Monday morning I sat down with Rich to talk about the next (grade 5) unit, which would involve lots of adding and subtracting of fractions with unlike denominators. We knew that being able to find common denominators was going to be a key skill. I shared something I had used with students in the past: a multiplication/division facts table in a plastic sheet protector with an expo marker and an eraser. He had some tables already laminated.
Kids can find common denominators by highlighting multiples...
...uncovering the ones they have in common...

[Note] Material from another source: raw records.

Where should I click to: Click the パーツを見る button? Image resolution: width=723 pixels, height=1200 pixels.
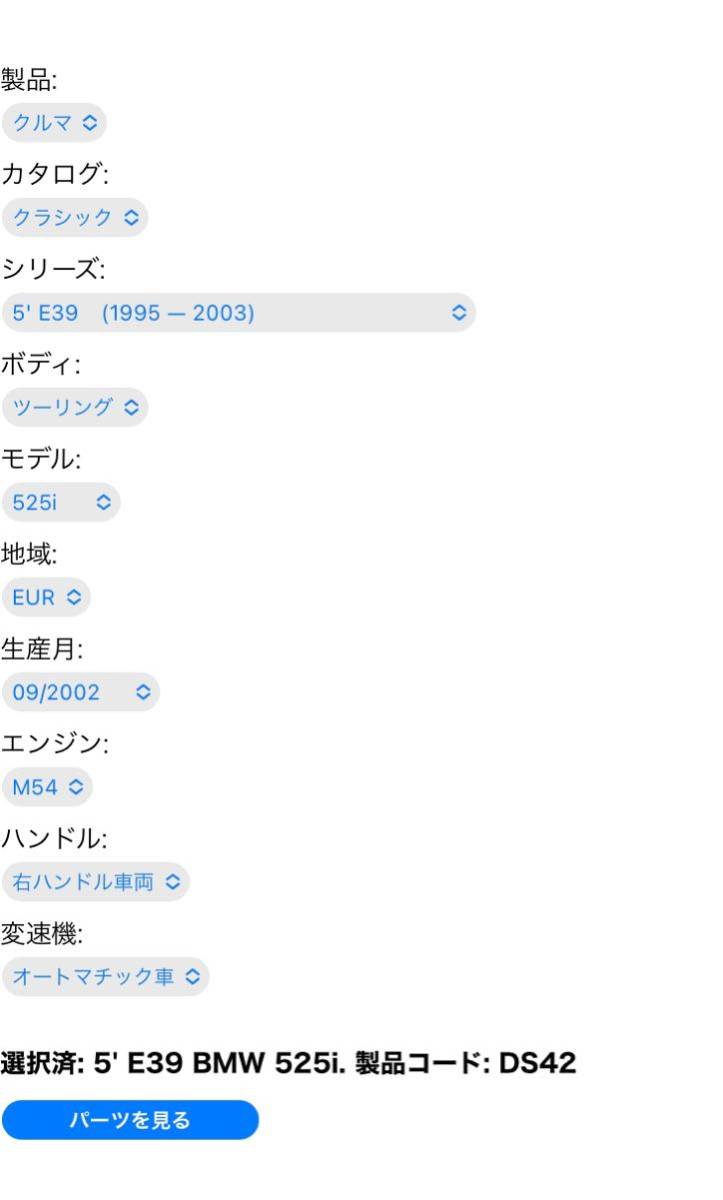click(x=130, y=1120)
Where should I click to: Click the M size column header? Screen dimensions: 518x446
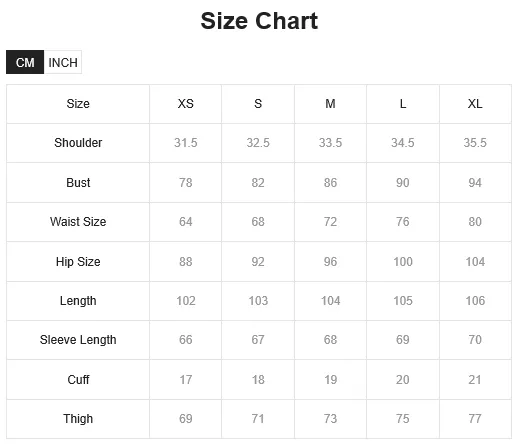pos(330,104)
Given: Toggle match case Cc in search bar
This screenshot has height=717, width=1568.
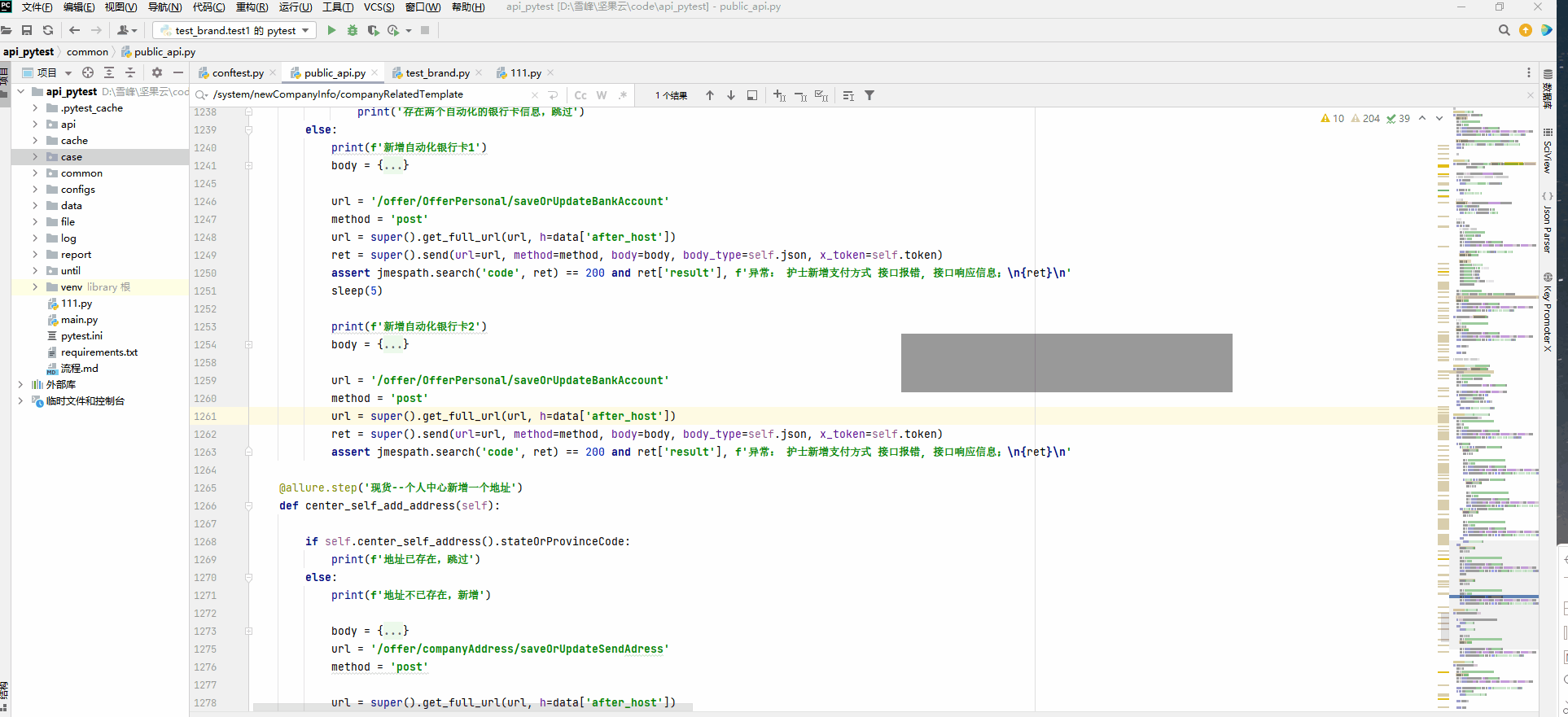Looking at the screenshot, I should [x=580, y=95].

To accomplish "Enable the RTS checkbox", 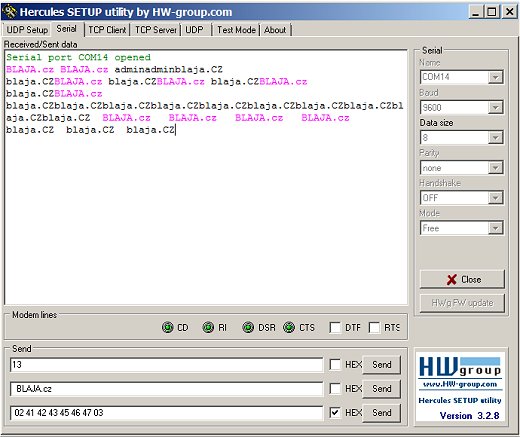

... and identifying the lowest. Simple.
In the past we would have handed out the tables and told the kids what to do. We would have modeled the procedure and practiced examples together. But we decided to do something different. What would happen, we wondered, if we just gave them the tables and asked them to figure out how to use them? We decided to find out.
Here's a copy of their task:
As soon as we saw what was happening to those tables, we knew something important was going on. Some groups started checking off all the multiples. They got confused about which ones went together.
One student, I'll call him Gabe, came up with something that looked like this:
We looked at Gabe's chart under the document camera and argued its merits. Students agreed that Gabe had a good idea; it was easy to understand and use.
This is what Alan's table looked like. He created a system that involved marking multiples with a "shape code". We looked at that under the document camera. The kids had fun trying to figure out what Alan had in mind. Alan had a big smile on his face as he stood by the smart board while his classmates analyzed what he had done. They agreed that Alan's system was pretty cool!
After a quick demonstration of how to use the common multiples to make fractions with common denominators, the class went off to work with their tables.
As we wrapped up the lesson, we had the kids reflect on the usefulness of the tables. Maya remarked, "I used Gabe's special technique to find common denominators."
To understand what this means, you would need to know that both Gabe and Alan are two of our basic skills students, and Maya is one of the brightest students in class. Had we just explained to them how to use the tables, they would have had more time to practice the skill, but no time to engage in a problem solving activity that required them to come up with a logical way to organize their thinking. Sam's and Alan's approaches to the problem would not have seen the light of day.
As the class filed out for lunch, Rich whispered, "Did you see how Gabe got all puffed up when Maya told the class about how she used his special technique?"
Not every lesson can be a home run. But a whole bunch of little singles can add up to a big inning. Ask Gabe and Alan.